*STATED PROBLEM*.
Please copy the rows starting with the line containing "Clear filters icon" and continuing through the end of the rows, replacing "ellipsis" with "three-dot" and keeping everything else the same.
+++ DATA
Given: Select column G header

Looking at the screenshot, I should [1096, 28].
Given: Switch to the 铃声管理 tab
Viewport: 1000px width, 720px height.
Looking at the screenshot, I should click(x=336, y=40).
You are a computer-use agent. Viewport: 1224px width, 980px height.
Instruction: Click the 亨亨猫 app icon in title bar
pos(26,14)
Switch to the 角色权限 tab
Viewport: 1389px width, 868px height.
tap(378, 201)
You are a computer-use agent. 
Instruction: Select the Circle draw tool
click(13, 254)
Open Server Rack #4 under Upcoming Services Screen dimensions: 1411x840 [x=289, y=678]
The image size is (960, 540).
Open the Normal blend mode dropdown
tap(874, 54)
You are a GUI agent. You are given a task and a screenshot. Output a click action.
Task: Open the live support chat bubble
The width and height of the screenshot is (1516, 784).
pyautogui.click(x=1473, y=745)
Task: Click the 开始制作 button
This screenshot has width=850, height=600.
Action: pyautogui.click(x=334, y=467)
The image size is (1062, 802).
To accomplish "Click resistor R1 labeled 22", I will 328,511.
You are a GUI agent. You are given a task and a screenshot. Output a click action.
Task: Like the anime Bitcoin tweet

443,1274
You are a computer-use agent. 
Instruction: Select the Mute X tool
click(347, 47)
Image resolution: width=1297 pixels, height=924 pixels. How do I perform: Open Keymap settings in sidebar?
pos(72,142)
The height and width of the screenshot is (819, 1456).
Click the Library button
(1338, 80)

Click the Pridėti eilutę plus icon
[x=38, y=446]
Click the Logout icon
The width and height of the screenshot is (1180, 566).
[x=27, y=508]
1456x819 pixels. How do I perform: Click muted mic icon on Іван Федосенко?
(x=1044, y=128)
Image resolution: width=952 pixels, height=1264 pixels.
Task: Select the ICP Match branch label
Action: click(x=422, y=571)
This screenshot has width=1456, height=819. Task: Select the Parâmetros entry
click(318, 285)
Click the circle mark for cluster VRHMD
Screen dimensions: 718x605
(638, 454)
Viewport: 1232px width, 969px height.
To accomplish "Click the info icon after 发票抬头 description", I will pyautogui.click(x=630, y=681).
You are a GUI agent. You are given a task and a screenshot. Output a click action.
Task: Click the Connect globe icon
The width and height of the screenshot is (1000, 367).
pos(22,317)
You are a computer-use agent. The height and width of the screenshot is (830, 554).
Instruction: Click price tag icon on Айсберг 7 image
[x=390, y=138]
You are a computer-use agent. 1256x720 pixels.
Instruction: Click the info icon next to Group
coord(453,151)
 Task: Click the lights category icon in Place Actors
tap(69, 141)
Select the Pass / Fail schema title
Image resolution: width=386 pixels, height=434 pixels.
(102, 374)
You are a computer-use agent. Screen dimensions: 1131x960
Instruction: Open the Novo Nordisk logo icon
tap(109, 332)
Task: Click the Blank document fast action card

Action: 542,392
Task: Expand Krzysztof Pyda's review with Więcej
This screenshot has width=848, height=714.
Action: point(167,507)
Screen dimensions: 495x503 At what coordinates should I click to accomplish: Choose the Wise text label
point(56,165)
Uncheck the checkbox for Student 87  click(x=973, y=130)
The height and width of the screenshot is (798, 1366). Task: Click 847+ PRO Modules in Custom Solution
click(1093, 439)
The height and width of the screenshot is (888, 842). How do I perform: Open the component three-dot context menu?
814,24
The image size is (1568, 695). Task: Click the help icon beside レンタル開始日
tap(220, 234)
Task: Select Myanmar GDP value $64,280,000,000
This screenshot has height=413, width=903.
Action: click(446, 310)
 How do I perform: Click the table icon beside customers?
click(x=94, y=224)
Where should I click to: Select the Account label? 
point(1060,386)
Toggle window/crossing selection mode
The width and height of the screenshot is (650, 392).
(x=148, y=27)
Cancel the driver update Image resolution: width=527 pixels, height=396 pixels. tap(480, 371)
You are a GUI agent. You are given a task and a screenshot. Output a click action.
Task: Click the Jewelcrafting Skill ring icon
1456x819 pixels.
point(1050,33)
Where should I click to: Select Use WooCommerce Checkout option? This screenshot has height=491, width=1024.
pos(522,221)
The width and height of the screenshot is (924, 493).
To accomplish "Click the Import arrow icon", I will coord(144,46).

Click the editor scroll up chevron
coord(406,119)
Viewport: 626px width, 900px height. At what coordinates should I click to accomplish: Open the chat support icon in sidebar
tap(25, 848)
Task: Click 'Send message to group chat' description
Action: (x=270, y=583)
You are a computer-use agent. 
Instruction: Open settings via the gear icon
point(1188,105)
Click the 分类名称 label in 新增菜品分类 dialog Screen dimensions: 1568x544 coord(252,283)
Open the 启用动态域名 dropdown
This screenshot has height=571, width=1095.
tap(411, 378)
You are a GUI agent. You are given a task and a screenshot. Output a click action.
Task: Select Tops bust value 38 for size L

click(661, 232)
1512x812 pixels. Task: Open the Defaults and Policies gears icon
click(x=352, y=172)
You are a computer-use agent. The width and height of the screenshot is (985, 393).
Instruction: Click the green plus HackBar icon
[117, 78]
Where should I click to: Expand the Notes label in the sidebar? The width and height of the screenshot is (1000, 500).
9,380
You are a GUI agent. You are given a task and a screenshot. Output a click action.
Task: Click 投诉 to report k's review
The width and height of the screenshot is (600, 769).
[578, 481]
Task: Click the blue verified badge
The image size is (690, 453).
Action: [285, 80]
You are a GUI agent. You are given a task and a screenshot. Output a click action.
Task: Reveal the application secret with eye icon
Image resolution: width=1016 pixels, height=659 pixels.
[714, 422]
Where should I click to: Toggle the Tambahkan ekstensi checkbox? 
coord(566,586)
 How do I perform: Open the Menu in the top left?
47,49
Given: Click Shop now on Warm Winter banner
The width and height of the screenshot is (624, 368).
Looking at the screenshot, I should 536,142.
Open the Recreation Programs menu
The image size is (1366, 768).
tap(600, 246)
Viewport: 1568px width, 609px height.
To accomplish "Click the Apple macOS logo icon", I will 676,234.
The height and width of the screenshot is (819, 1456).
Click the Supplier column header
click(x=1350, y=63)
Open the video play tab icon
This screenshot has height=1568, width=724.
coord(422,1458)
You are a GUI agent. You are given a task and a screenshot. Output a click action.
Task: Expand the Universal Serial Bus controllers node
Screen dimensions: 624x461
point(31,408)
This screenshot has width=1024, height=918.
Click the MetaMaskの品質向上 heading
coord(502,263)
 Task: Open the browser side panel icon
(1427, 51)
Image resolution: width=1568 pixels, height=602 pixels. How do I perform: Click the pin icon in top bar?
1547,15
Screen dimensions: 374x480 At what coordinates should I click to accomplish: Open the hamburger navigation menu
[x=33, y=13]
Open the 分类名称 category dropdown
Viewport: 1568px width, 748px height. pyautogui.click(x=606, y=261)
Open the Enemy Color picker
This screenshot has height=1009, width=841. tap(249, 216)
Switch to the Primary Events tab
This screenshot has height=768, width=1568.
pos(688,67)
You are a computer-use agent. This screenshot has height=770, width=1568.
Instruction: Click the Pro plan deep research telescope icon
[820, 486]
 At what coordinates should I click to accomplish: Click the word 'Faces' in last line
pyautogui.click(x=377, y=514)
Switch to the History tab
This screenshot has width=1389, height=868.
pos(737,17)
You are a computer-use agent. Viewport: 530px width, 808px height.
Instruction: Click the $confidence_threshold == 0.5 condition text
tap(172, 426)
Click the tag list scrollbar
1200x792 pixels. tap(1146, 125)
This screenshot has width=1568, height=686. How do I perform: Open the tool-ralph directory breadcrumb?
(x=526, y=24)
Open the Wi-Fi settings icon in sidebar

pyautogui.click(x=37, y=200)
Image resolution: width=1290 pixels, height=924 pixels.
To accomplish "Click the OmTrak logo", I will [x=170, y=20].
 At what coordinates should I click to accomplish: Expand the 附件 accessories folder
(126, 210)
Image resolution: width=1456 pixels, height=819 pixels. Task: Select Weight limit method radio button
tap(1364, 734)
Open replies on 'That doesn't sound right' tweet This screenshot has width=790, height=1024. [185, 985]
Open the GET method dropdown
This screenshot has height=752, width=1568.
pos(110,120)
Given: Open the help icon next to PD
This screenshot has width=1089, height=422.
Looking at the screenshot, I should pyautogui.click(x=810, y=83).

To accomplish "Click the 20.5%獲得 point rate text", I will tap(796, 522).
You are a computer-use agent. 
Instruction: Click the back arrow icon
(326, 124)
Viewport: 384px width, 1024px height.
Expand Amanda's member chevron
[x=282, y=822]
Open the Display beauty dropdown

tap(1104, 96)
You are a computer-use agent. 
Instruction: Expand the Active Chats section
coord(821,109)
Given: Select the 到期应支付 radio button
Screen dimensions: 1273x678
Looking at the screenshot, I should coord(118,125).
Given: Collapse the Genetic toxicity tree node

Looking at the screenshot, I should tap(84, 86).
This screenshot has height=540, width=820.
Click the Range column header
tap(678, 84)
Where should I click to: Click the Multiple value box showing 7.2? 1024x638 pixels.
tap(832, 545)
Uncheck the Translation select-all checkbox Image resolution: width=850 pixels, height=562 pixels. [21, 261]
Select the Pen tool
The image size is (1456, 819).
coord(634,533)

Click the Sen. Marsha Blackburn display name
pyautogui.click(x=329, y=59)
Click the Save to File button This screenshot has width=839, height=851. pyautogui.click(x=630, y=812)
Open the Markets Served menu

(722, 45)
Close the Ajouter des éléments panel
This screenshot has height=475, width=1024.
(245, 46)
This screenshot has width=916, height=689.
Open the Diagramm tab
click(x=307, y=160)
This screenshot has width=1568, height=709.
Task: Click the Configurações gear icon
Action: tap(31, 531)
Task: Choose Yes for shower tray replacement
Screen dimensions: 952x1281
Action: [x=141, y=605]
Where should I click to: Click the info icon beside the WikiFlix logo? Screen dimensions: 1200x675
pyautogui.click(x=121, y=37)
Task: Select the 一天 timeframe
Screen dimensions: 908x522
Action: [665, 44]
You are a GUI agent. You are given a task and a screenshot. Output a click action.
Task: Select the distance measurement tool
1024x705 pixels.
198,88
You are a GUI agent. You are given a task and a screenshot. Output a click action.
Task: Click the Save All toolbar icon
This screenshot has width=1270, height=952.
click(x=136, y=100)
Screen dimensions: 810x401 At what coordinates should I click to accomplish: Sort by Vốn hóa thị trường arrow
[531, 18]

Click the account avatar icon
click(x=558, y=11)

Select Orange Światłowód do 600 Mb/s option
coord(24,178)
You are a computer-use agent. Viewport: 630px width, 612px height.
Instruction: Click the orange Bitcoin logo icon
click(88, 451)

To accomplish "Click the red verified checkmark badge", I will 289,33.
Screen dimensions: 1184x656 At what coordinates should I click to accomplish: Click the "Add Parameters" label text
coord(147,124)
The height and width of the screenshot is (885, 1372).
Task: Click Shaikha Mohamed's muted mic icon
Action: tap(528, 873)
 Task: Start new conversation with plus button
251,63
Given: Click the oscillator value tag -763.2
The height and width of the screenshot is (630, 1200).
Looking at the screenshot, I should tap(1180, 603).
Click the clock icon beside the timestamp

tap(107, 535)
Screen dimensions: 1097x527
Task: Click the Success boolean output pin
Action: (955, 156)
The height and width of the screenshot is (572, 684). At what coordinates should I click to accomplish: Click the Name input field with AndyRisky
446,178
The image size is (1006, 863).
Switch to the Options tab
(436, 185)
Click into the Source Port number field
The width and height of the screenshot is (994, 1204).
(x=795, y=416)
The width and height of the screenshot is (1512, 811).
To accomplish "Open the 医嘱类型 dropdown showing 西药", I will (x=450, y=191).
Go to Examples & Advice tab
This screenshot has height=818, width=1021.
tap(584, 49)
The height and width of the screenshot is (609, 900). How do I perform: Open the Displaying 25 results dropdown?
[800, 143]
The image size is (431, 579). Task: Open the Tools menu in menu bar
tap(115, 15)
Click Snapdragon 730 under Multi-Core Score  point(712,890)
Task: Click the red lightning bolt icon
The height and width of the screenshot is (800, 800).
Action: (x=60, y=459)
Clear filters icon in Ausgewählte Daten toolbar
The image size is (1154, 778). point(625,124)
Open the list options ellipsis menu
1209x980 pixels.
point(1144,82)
++++++
*SOLUTION FOR THIS PROBLEM*.
Clear filters icon in Ausgewählte Daten toolbar
The image size is (1154, 778). point(625,124)
Open the list options three-dot menu
1209x980 pixels.
point(1144,82)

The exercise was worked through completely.